Filipa Calvão, presidente da CNPD, e Isabel Cruz, secretária-geral, foram também contactadas pelo jornal sobre este assunto, tendo sido impossível obter resposta às questões colocadas até à hora de fecho desta edição.
Falta de transparência Quem aponta fortes críticas a este modelo de contratação da CNPD é Inês Oliveira, presidente da Associação dos Profissionais de Proteção e de Segurança de Dados (APDPO), que acusa a comissão liderada por Filipa Calvão de promover a falta de transparência ao contratar serviços externos. “Já há bastante tempo que sei que a CNPD recorre a serviços externos para várias áreas, entre elas assessoria jurídica e serviços de encarregados de dados, e foi a própria presidente da CNPD que disse isso num evento da APDPO”, explica ao i, recordando que, logo nessa data, “foi só o que se falava e toda a gente estava indignada”.

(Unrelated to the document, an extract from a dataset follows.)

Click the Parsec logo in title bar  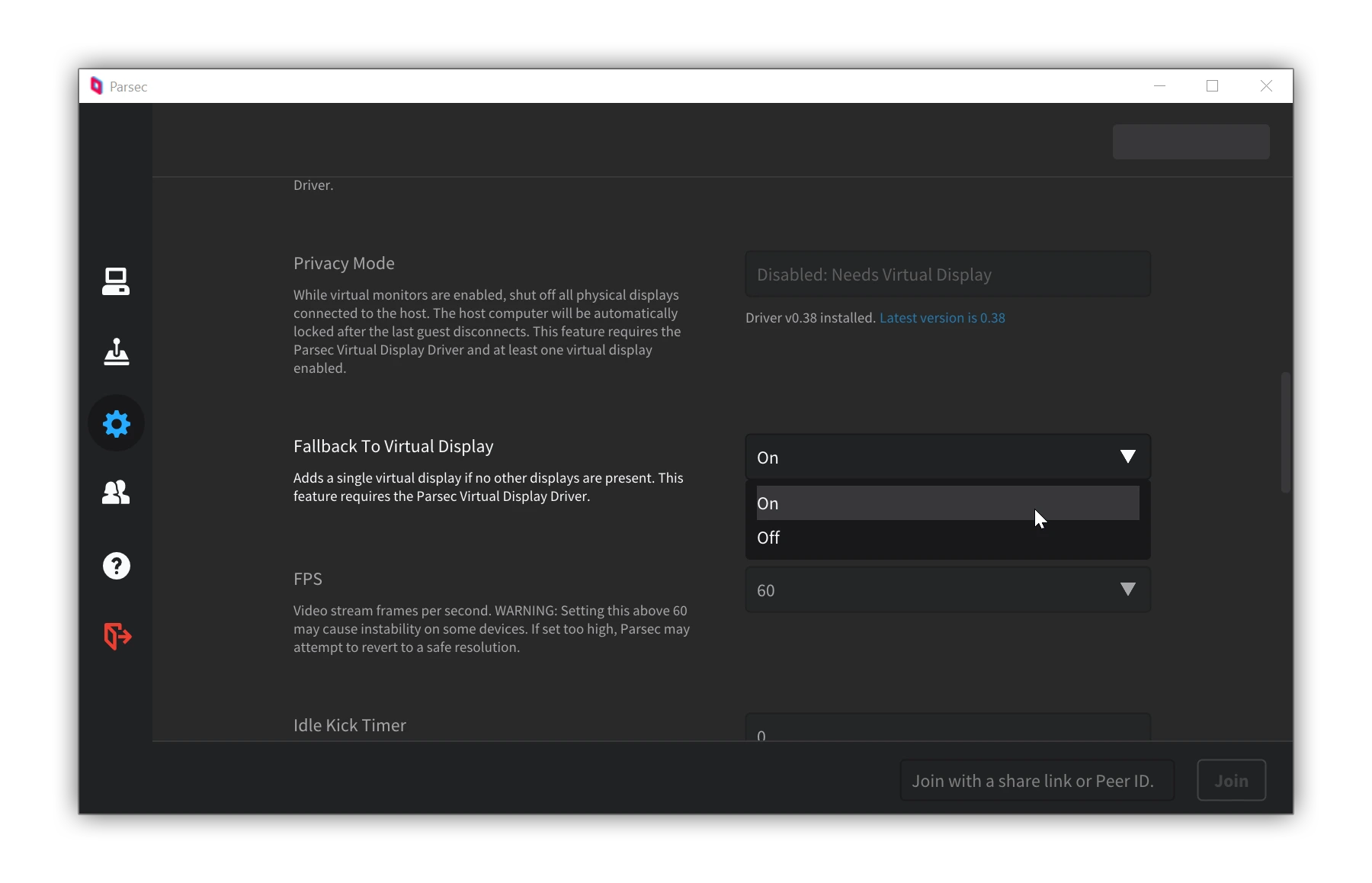[x=96, y=86]
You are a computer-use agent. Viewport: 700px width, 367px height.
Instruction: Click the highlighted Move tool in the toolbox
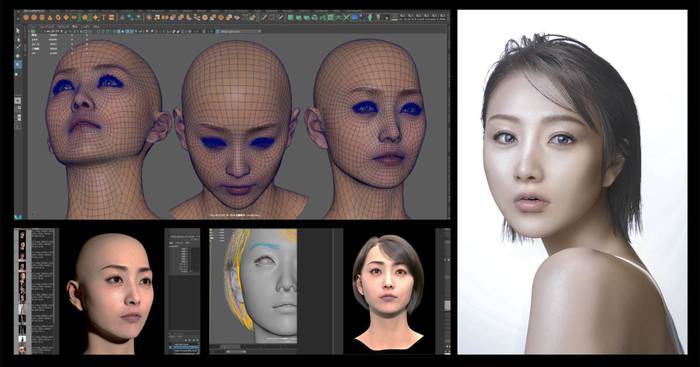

Na realidade, esse tipo de procedimento colocava várias questões: “Não parece que haja aqui transparência aao nível da contratação. Alguns contratos estão publicados no portal BASE mas, obviamente, não há concursos. O que é feito são adjudicações diretas. Mais, a CNPD tem contratado serviços de encarregado de proteção de dados a uma pessoa que tem uma empresa privada que presta estes serviços ao público em geral”, revela Inês Oliveira, referindo um exemplo específico que preferiu manter anónimo. “O que me tenho vindo a aperceber é que, no âmbito de procura por empresas que prestam estes serviços, quem contrata prefere, obviamente, uma entidade ligada à CNPD. Esta pessoa tem vindo a pôr no seu currículo que é encarregado de proteção de dados na CNPD”, acusa, saltando para um outro ponto: “Se a CNPD tem processos altamente sigilosos e está a contratar empresas terceiras, está a aumentar o risco de outros saberem destes dados”, aponta, considerando ser “um problema a nível de contratação pública, porque não há concursos e portanto não há transparência”.
Além disso, acrescenta, “há alguns contratos publicados no portal BASE mas, se calhar, haverá outros que não está a publicar”, critica ainda a líder da APDPO.
Empresas terceiras “fragilizam” fiscalização Inês Oliveira considera ainda que, ao contratar empresas do meio, a CNPD está a “minar o mercado, porque depois os clientes só vão às empresas que têm alguma ligação à CNPD, o que é uma grande segurança para a empresa que contrata, e depois aumenta, e em muito, o risco, porque estamos a falar de processos que deviam ser tratados por funcionários públicos, e não aumentar o risco de terceiros virem a saber de processos que podem mesmo ser do setor público e do privado”. Uma crítica que diz ter ouvido também de vários associados da APDPO. “Se uma Vodafone, por exemplo, vai ao mercado procurar serviços de encarregados de dados, e há uma empresa que diz que é encarregada de dados da autoridade fiscalizadora, ‘está ganho’”, exemplifica. A responsável reconhece que a CNPD “tem um problema” no que respeita aos recursos humanos. “Não pode é fragilizar a fiscalização pondo empresas terceiras nesse âmbito”, considera. E aponta uma alternativa: “Tem é de pedir à Assembleia da República mais meios. Não acho que o expediente de estar a ir ao mercado contratar seja legítimo, porque é uma entidade fiscalizadora, e acho que a transparência não está a ser garantida nestas contratações”.